Because the earliest known civilizations only began 5-6,000 years ago as well as the first alphabets and parchments for writing. You have ignored all rational thought to believe in what you want to believe. You're suggesting maps existed before civilization, parchment/paper and any large permanent human settlements. Not to mention the fact someone in 1513 if trying to make an accurate map for a military wouldn't use maps from 9,000 years in the past(despite the fact none would exist considering there were no libraries, universities or even settlements in general to protect them) when the 16th century was a great era of exploration and trade around the world, as well as taken knowledge from the Byzantine empire which they just conquered.
well, that is what you have been taught... there is evidence which strongly suggests that civilizations are a lot older... just one example being the rain erosion on the sphynx (the last time that kind of climate would have existed in egypt would also have been approx 10,000-12,000 years ago, some may argue even longer than that... about 25,000 years ago) and it's links to the astrological sign of leo... (the constellation which rose in the morning sky approx 10,000 years ago from the sphynx's standpoint)... why is that thinking irrational in your opinion? is it because it doesn't tally with current culturally/academically accepted thinking? why is rational so important to you? rational is one way, intuitional and thinking outside the box is another... having said that, i think what i have said so far IS rational given the facts available to us all so far... Piri Reis, the man, may not have realised the importance of the maps he used to make his own map... what about the library in alexandria? there may well have been other libraries before that... as i said before, these VERY ancient original maps were from different parts of the world, India and Arabia etc...

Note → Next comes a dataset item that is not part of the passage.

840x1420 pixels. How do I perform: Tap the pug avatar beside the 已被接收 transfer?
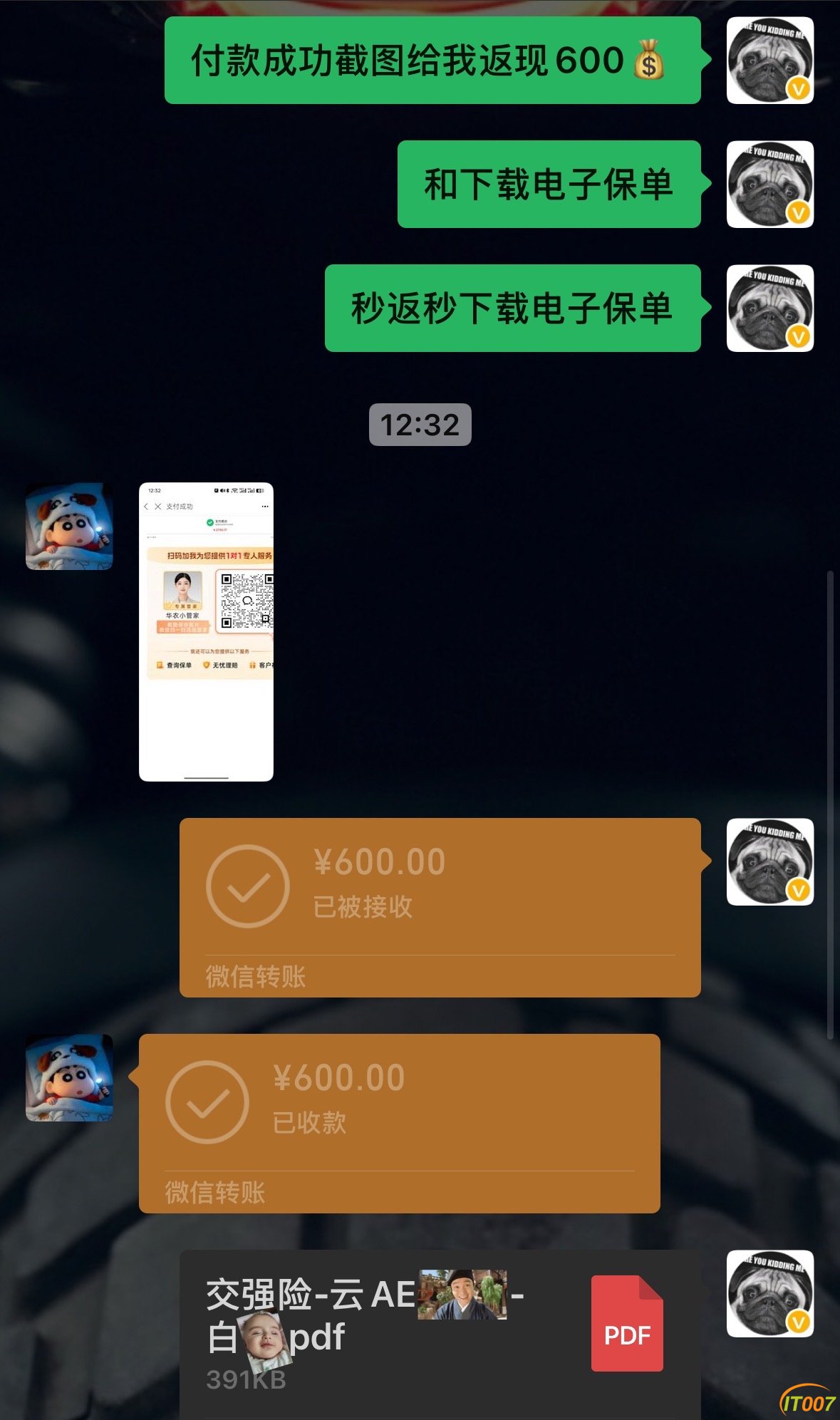tap(769, 861)
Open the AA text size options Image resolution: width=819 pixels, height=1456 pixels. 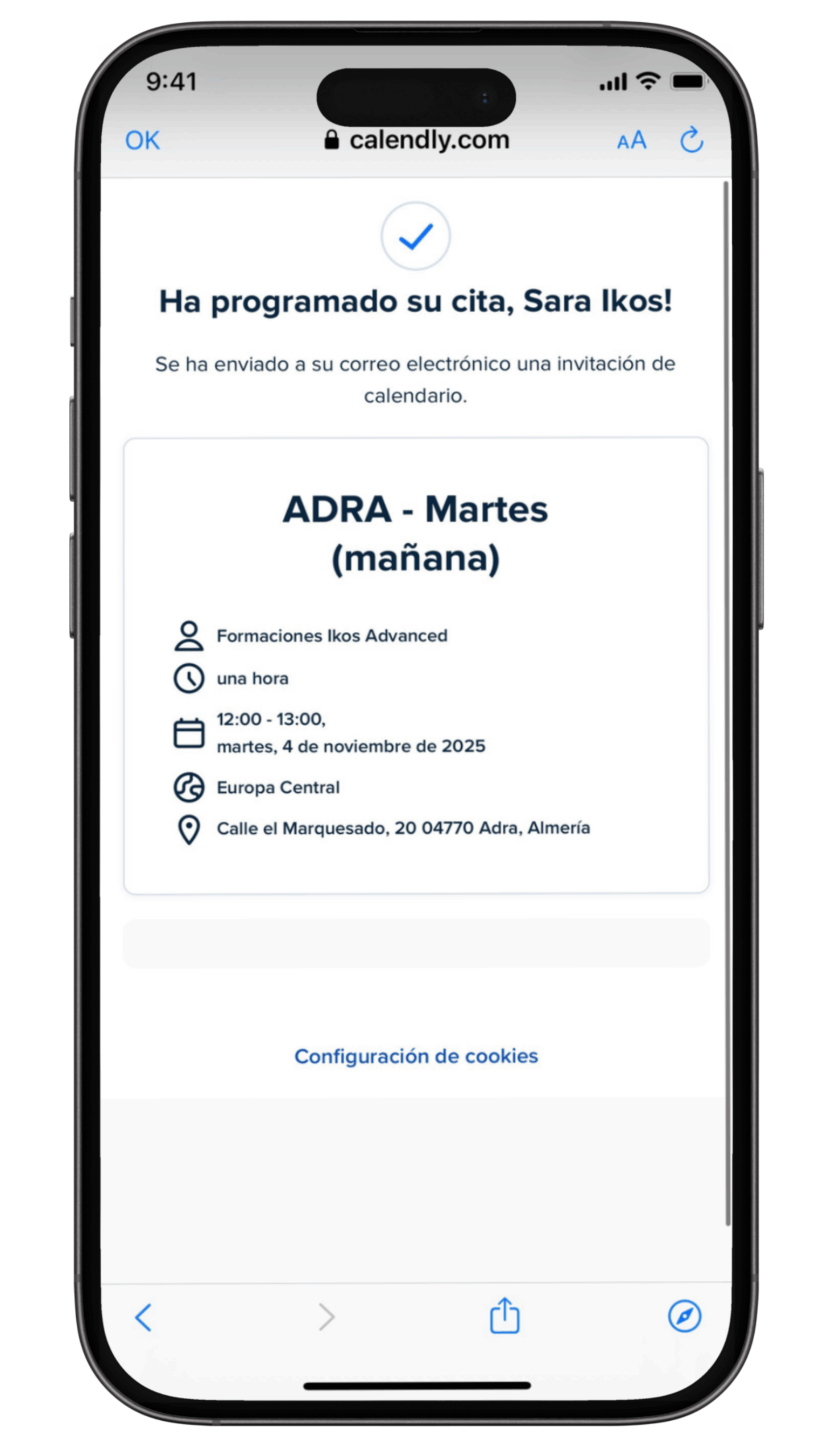[631, 140]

By around 3400 BC, the monsoon retreated south to approximately where it is today,[15] leading to the gradual desertification of the Sahara.[16] http://en.wikipedia.org/wiki/Sahara#Climate_history
Of the Reis map. The discovery caused an international sensation, as it presented the only then known copy of a world map of Christopher Columbus (1451-1506). Am I missing something, doesn't appear to make claim to ancient sources.
How large is the average mind? If there is nothing we can do to change anything, how can pot be proven to expand the mind? Wrap your mind around that, if you can. Food processing is part and parcel to agriculture, and has been so since the beginning of agriculture.
True but you have to admit the primitive means by which food was processed and stored for long periods of times were not as detrimental to human health, i.e. storage huts, underground pits, root cellars, drying, smoking, cooking, pickling, ……:2thumbsup: Hotwater
Carcinogens in Smoked Food During smoking, the smoked food becomes impregnated with a lot of carcinogenic by-products of wood pyrolysis (decomposition at high temperature). Incomplete combustion of wood or plant materials will result in a range of harmful chemicals, such as bacteriostatic phenolic compounds and polycyclic aromatic hydrocarbons etc. Many of them can cause cancer in human beings. Previous studies have shown a strong association between consumption of smoked food and stomach cancer. Cooking Tips: 1.Do not eat smoked food. Take fresh ones where possible.
You're right but considering the alternative (starvation) primitive man was left with little choice; I mean he couldn’t exactly plug in his new stainless steel maytag refrigerator Hotwater
We win some loose some I think. Grain storage has led to outbreaks of ergo induced levity and contributes to vermin populations which in turn are vectors for disease. The raising of domestic animals has been the primary incubator for human pathogens. All the same, I do agree that the food system is polluted with synthetic compounds.
piri reis himself wrote that he used many maps from various sources, a columbus map being one of them... we are left to speculate as to the ages of the other maps... my point being that if topographical features of ice-covered land is shown, then some of the maps must have been older than the end of the last ice-age, approx 10,000 years ago...
i know i said it was off topic but actually it is on topic because Amoxyl said she supposed i'd like to go back to the stone age state of affairs and i was trying to say why i didn't believe the stone-age primitiveness existed quite as it has been taught in schools...
You’re right there’s no possible way we could know what was in the mind of primitive man his wants, needs, desires, aspirations, goals, how he perceived the world around him Hotwater
Maybe the problem isn't that life expectancy is going down due to our food or habits. Maybe the problem is people's view on life, maybe we cling to life too tightly. I think if more people were open to the idea that all life is eternal, we are all part of all there is, ever was, and ever will be, everything is the way it's supposed to be, and that when we die, it's really only going to sleep for a little while, they wouldn't give as much of a shit about how long they live. That doesn't mean one shouldn't live well. But we're all going to die. If it's at 62 or 79, who cares?
I agree with you on this issue. Technology that works cannot appropriately be called primitive. It is equally in error for the New Guinea tribe to consider an aviator who lands among them to be a god as it is for the aviator to consider the New Guinean a savage. It speaks to the fact that neither truly understand the technology of a particular time or circumstance.
From what I've read about it it does somewhat claim ancient sources, or at least very obscure sources. Due to the extreme accuracy of the map it's believed (by some) that the map must have been drawn from above. At a time when nothing supposedly flew in the sky.